Cari Blog Ini

Kamis, 30 Desember 2010

Emplasemen Stasiun Kecil

Untuk memungkinkan kereta api bersilangan dan bersusulan, di emplasemen stasiun kecil terdapat dua atau tiga stasiun kecil terdapat dua atau tiga jlan rel, yang terdiri atas satu jalan rel tersusun dan satu atau dua jalan rel silangan/susunan.


Emplasemen Stasiun Sedang

Emplasemen stasiun sedang mempunyai jumlah jalan rel yang lebih banyak dibandingkan pada stasiun kecil.

Notasi Pada gambar :
a  : Jalan Rel
b  : Jalan Rel Penyimpanan
c  : Jalan Rel Langsiran
d  : Jalan Rel untuk lokomotif
e  : Jalan Rel untuk Kereta barang
S  : Gedung Utama Stasiun
B  : Tempat Bongkar muat barang
L  : Tempat penyimpanan barang
P  : Peron  

Emplasemen Stasiun Besar

Jalan-jalan rel di emplasemen stasiun besar tidak semuanya akan berdampingan letaknya, tetapi dapat dalam bentuk perpanjangannya. Pada stasiun yang sangat besar, stasiun penumpang, pelayani barang dan langsiran dipisahkan. Pemusahan ini bukan berarti bahwa jalan rel untuk langsiran harus terletak jauh dari jalan rel utama, tetapi dapat dengan cara memasang jalan rel isolasi.



Emplasemen Stasiun Barang
 

Emplasemen barang dibuat khusus untuk melayani pengiriman dan penerimaan barang. Sesuai dengan kegunaannya maka emplasemen barang biasanya terletak di daerah industri, perdagangan atau pergudangan.






Emplasemen Langsir

Pembuatan emplasemen langsir (marshealing yard) dimaksudkan sebagai fasilitas untuk menyusun kereta/gerbong (dan lokomotifnya ). Pada suatu kebutuhan angkutan tertentu (misalnya pada kereta barang) gerbong yang akan ditarik oleh lokomotif perlu disusun sedemikian sehingga sesuai dengan stasiun tempat tujuannya. Penyusunan gerbong tersebut jangan sampai mengganggu operasi kereta api yang lain, sehingga diperlukan suatu fasilitas  tersendiri untuk keperluan tersebut yaitu emplasemnen langsir.
Kegiatan langsir yang dilakukan di emplasemen langsir pada umumnya ialah sebagai berikut :
1.                  Gerbong-gerbong yang datang dipisah (dilepasa dari rangkaian kereta api),
2.                  Gerbong-gerbong tersebut, setelah dipisah kemudian dipilah menurut jurusan yang kan  
            dituju,
3.                  Gerbong-gerbong yang telah dipisah menurut jurusannya dipilah dan dilkelompokkan sesuai 
           urutan stasiun tujuan,
4.                  Gerbong-gerbong yang telah terpilah sesuai jurusan dan terkelompokan sesuai dengan stasiun tujuan dirangkai menjadi rangkaian kereta apiyang siap diberangkatkan.

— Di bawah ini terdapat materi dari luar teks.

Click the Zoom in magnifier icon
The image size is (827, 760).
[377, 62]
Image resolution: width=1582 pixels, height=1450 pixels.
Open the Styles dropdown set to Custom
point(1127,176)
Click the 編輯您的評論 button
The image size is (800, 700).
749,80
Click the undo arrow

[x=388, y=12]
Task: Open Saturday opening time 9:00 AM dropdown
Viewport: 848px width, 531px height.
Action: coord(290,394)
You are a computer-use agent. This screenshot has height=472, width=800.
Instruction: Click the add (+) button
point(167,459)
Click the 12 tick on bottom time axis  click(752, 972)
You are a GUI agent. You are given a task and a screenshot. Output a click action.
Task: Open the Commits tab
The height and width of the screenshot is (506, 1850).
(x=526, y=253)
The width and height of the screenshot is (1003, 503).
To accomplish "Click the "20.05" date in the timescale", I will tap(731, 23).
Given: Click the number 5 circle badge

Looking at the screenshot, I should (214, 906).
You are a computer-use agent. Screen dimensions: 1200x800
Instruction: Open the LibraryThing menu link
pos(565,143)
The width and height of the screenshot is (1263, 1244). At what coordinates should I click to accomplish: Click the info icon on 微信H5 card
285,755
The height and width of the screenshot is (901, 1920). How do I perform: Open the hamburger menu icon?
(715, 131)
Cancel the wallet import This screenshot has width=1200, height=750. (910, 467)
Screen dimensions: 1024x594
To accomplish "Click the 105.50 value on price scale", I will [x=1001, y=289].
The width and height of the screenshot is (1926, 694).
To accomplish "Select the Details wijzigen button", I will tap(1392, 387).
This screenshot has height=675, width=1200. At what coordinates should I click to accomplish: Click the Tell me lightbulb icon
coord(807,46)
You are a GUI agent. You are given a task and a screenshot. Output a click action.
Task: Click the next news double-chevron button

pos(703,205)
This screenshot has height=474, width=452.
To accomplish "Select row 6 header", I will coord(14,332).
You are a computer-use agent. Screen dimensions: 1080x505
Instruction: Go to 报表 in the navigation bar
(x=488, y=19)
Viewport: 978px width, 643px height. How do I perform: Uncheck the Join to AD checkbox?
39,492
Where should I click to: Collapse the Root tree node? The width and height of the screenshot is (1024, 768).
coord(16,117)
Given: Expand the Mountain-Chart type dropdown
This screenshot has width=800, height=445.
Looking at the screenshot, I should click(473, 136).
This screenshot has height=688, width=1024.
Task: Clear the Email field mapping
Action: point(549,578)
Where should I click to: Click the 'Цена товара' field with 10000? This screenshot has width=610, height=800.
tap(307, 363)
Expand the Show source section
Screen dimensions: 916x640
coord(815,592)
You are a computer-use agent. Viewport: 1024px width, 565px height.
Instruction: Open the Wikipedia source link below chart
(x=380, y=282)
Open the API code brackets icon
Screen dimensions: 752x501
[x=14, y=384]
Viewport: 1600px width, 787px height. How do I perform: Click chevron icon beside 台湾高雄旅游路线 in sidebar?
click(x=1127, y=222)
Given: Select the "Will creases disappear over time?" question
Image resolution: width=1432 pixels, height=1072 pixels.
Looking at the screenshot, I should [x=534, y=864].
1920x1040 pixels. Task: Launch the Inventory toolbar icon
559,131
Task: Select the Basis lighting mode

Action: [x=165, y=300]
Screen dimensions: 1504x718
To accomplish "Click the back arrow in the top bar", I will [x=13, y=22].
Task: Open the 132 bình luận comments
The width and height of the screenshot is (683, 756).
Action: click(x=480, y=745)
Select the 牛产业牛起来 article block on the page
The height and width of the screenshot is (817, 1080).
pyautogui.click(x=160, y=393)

Untuk memberikan fasilitas kegiatan langsir seperti tersebut di atas, pada umumnya susunan emplasemen langsir ialah terdiri atas susunan jalan rel (sepur) sebagai berikut
a.                   Susunan Sepur kedatangan,
b.                  Susunan Sepur untuk pemilahan jurusan,
c.                   Susunan sepur untuk pemilahan menurut stasiun, dan
d.                  Susunan Sepur keberangkatan.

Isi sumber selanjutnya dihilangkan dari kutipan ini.